La motivation refuse d’intégrer au salaire de base les primes accessoires utilisées par l’employeur pour soutenir l’atteinte du minimum. Cette position s’explique par la nature du minimum conventionnel, défini autour de la rémunération individuelle minimale, et par la finalité distincte de la prime d’ancienneté. L’économie de l’accord plaide pour une comparaison opérée sur les éléments de base, sans absorption par des primes spécifiques. La solution, praticable et lisible, favorise la transparence des minima et la clarté des bulletins.
L’apport réside dans la combinaison des trois étages protecteurs. D’abord, la requalification ferme l’exception de motif. Ensuite, la durée minimale du temps partiel joue pleinement. Enfin, la classification conventionnelle, replacée à son niveau attendu, rétablit l’assiette du salaire. L’ensemble produit une réparation cumulative sans confusion des fondements.

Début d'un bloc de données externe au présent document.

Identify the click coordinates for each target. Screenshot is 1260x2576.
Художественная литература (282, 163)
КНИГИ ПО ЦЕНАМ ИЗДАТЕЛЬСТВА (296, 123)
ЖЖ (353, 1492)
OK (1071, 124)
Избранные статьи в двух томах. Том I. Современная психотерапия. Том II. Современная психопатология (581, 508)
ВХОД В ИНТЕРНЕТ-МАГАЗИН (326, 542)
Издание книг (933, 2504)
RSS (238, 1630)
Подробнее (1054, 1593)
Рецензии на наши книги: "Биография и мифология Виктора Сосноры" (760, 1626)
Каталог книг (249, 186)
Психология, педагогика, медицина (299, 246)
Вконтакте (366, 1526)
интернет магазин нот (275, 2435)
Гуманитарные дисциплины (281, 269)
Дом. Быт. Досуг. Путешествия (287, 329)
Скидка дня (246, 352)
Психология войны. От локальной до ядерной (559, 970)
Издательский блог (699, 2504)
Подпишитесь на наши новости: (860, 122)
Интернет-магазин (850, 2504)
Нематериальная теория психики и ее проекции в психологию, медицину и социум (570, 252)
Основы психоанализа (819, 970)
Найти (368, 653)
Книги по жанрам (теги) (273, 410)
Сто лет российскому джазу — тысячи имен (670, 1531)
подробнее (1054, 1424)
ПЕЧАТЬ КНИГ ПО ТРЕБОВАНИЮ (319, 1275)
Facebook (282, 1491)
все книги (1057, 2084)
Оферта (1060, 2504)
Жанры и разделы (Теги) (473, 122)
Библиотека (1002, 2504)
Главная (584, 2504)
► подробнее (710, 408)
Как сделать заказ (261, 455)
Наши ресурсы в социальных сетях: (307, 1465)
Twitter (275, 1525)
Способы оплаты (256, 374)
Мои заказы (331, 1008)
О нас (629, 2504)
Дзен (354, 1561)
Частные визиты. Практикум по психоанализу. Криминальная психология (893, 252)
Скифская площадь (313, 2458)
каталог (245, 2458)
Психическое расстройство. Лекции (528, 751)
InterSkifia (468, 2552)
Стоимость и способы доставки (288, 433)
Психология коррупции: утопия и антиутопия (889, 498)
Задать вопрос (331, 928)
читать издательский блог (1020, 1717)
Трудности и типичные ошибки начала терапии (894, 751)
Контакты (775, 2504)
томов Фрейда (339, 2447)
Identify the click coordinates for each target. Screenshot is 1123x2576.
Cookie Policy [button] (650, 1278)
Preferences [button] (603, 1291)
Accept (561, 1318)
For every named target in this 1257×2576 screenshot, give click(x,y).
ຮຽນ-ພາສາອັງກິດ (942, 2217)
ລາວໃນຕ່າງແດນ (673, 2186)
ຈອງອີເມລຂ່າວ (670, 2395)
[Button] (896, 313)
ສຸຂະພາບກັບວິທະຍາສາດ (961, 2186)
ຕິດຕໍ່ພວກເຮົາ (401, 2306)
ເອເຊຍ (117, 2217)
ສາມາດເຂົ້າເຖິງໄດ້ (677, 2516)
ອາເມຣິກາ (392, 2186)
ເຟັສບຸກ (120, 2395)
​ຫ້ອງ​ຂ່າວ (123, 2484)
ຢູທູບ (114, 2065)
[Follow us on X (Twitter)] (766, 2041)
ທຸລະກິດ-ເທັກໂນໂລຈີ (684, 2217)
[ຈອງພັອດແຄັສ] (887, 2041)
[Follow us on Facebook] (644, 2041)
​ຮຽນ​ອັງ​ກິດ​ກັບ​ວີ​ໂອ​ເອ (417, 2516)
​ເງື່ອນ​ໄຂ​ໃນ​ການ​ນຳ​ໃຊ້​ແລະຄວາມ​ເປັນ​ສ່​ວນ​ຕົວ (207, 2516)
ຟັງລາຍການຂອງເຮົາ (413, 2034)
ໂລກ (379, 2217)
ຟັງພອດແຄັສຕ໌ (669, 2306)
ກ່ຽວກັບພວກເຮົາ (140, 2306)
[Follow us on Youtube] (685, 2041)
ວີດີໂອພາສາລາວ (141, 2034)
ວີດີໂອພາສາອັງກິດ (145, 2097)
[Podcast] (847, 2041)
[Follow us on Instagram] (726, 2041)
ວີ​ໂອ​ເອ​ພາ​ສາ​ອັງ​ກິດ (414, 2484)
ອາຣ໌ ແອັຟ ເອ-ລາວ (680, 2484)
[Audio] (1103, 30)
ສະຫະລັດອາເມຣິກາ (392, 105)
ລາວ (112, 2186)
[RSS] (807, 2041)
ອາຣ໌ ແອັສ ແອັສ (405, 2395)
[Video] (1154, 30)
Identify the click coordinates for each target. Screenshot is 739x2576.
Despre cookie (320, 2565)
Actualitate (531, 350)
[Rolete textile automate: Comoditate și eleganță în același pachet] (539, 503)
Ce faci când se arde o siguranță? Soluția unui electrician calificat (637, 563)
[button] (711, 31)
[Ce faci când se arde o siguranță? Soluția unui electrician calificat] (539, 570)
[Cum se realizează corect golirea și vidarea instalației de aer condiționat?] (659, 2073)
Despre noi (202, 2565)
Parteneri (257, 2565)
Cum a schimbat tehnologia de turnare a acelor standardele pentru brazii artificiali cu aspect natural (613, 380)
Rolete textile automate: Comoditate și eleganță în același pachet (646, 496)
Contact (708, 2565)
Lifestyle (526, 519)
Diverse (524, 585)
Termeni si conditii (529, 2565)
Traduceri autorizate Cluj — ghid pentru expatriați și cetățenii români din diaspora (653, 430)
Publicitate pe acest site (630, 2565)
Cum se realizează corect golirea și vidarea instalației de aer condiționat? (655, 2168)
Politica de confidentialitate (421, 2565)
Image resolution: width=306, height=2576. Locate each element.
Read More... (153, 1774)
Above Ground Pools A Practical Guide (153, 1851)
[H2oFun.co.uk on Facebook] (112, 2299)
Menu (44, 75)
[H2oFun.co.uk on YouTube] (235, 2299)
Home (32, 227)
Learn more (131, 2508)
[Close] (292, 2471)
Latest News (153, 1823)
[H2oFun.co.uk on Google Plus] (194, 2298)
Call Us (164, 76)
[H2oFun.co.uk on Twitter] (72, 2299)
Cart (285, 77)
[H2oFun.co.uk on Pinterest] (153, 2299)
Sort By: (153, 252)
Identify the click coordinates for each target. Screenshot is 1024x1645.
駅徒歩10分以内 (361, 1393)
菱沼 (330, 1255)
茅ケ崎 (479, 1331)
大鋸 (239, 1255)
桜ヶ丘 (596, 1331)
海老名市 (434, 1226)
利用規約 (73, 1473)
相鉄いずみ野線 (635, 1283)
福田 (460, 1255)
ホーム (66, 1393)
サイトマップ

B. Rupture sans cause, barème et portée pratique
À la suite de la requalification, l’absence de procédure de licenciement entraîne la qualification légale de la rupture : « La rupture de la relation contractuelle doit s’analyser en un licenciement sans cause réelle et sérieuse. » La cour applique alors l’article L. 1235-3, retient une rémunération moyenne mensuelle de référence et fixe une indemnité dans la fourchette légale, tenant compte d’une ancienneté de dix-neuf années et de l’insuffisante démonstration d’un préjudice plus étendu. Le montant retenu, associé aux indemnités de préavis et de licenciement, assure une réparation mesurée mais effective.
Sur les accessoires, la prime de fin d’année conventionnelle écarte la revendication d’un treizième mois distinct, la cour constatant son versement prorata temporis au fil des mois. Le refus de réintégration, exprimé par l’employeur, oriente logiquement vers l’indemnisation, ce qui est conforme à l’office de la juridiction prud’homale en cas d’opposition à la poursuite du contrat.
La valeur de l’arrêt tient à la fermeté de la qualification du besoin structurel, adossée à des indices massifs et constants. La portée pratique est nette pour les secteurs habitués aux remplacements en chaîne : la répétition prolongée sur des fonctions stables emporte requalification, sans que des périodes intercalaires n’en atténuent la prescription. La décision rappelle aux employeurs que la durée minimale du temps partiel impose, hors dérogation écrite du salarié, une vigilance accrue de planification. Elle confirme enfin une lecture rigoureuse des minima conventionnels, utile à la sécurité juridique des rémunérations et à l’objectivation des rappels.